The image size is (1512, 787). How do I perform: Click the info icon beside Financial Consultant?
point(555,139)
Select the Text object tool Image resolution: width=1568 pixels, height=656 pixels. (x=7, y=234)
★ ★ ★ ★ ★ ★ ★
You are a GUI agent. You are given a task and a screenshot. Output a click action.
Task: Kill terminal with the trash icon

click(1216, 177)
★ ★ ★ ★ ★ ★ ★
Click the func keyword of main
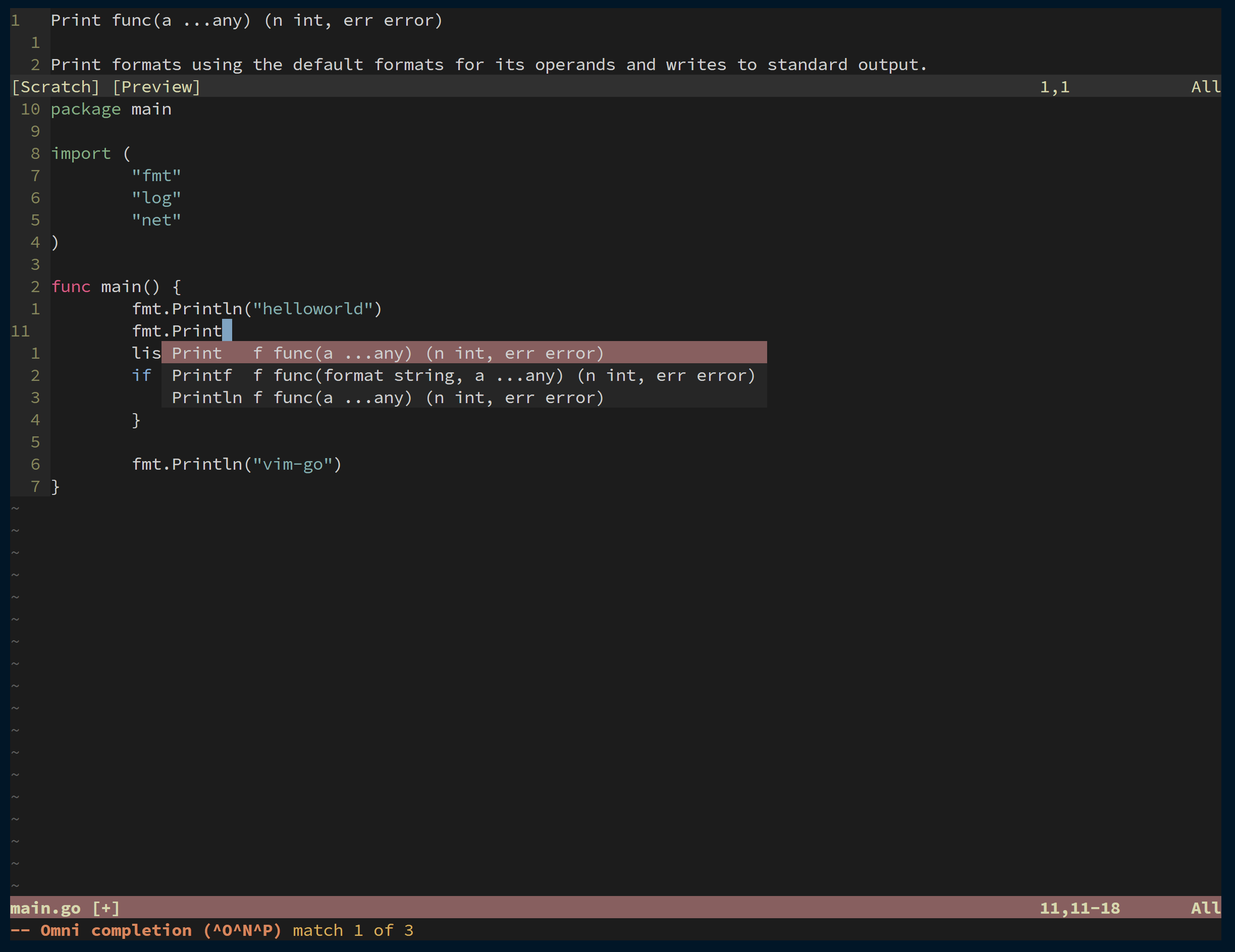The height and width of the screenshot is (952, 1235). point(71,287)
★ ★ ★ ★ ★ ★ ★
■ THE TASK:
Reprint exactly the lines above that start at the one with "The image size" and end at the one with "Select the Text", keeping both and adding none.

■ RESULT FOR THIS EXERCISE:
The image size is (1512, 787). How do I perform: Click the info icon beside Financial Consultant?
point(555,139)
Select the Text object tool Image resolution: width=1568 pixels, height=656 pixels. (x=7, y=234)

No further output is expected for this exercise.